Carlos wurde am 12. Oktober 1949 in Venezuela geboren. Sein Vorname verweist auf seinen familiären politischen Hintergrund: der Vater, ein wohlhabender Rechtsanwalt und Immobilienmakler, taufte seine drei Söhne nach dem russischen Revolutionär Wladimir, Ilich (Iljitsch) und Lenin. Der junge Ilich schloß sich im Jahre 1964 dem kommunistischen Jugendverband an, bis die Familie 1966 nach London zog, wo die Söhne mit ihrer Mutter lebten, denn die Eltern hatten sich inzwischen getrennt. 1968 nahm Ilich zusammen mit seinem Bruder Lenin ein Studium an der Moskauer Lumumba-Universität auf.

Wie der britische Journalist Colin Smith beschreibt, mißfiel den Brüdern das geregelte Leben in Moskau. Dank großzügiger Schecks ihres Vaters hatten sie keinen Mangel an Freundinnen, der Alkohol floß reichlich. Erste Probleme mit den Behörden bekam Ilich, als er im Rahmen einer studentischen Protestaktion vorübergehend festgenommen und verwarnt wurde. Doch 1970 hatten die russischen Funktionäre die Nase voll von dem jungen Lebemann, der wenig Neigung zeigte, an abendlichen Politkursen teilzunehmen, und verwiesen ihn von der Universität. Ilichs Moskauer Tage waren beendet.

An der Lumumba-Universität hatte der Relegierte jedoch eine ganze Reihe von Kontakten geknüpft, die für sein weiteres Leben entscheidend sein sollten.
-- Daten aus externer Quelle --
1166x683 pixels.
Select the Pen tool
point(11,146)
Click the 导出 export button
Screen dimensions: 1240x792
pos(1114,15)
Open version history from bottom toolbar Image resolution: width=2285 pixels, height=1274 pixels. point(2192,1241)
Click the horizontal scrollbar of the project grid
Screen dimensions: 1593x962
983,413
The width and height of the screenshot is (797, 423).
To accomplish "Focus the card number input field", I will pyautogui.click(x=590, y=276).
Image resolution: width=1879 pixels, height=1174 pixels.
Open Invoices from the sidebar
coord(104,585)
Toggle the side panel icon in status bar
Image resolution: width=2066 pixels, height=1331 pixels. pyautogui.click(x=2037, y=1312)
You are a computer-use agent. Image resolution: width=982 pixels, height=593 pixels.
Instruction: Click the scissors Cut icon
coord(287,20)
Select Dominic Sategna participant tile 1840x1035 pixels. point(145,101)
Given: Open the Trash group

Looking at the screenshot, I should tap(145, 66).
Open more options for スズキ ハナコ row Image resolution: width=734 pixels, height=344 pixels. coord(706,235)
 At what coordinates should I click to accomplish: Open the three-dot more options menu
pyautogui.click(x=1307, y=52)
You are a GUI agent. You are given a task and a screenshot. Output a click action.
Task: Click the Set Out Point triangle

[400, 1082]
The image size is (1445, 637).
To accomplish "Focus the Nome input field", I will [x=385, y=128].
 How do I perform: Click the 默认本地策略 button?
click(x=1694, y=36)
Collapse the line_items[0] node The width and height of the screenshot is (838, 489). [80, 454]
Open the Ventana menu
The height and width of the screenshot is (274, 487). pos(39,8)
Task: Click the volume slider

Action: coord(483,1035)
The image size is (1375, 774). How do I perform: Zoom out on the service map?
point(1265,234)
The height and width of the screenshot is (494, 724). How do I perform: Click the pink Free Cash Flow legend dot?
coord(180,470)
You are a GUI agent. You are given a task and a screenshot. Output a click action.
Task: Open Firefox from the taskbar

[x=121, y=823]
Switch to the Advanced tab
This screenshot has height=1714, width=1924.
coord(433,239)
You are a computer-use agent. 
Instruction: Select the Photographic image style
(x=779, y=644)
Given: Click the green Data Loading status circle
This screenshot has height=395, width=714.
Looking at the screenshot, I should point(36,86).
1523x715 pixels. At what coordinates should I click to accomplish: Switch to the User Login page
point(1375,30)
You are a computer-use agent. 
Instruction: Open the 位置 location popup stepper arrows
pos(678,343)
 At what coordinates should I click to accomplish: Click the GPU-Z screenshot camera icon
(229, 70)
Er war viel mit palästinensischen Studenten zusammen; kurz nach der arabischen Niederlage von 1967 standen bei den radikaleren unter ihnen Guerillaaktionen gegen Israel hoch im Kurs. Dazu zählte auch die Volksfront für die Befreiung Palästinas (PFLP) von George Habasch und das „Spezialkommando“ (PFLP/SC) von Wadi Haddad. So nahm Ilich eine Einladung eines palästinensischen Kommilitonen und Mitglieds der PFLP an, im Sommer an einem Ausbildungslager in Jordanien teilzunehmen. Angesichts des sich abzeichnenden Konflikts zwischen den palästinensischen Guerillaverbänden und der jordanischen Armee, der im Herbst des gleichen Jahres in den „blutigen September“ mündete, wurde das Lager geschlossen. Ilich ging in den Libanon und kehrte Ende des Jahres nach London zurück, wo er einen Job als Spanischlehrer fand.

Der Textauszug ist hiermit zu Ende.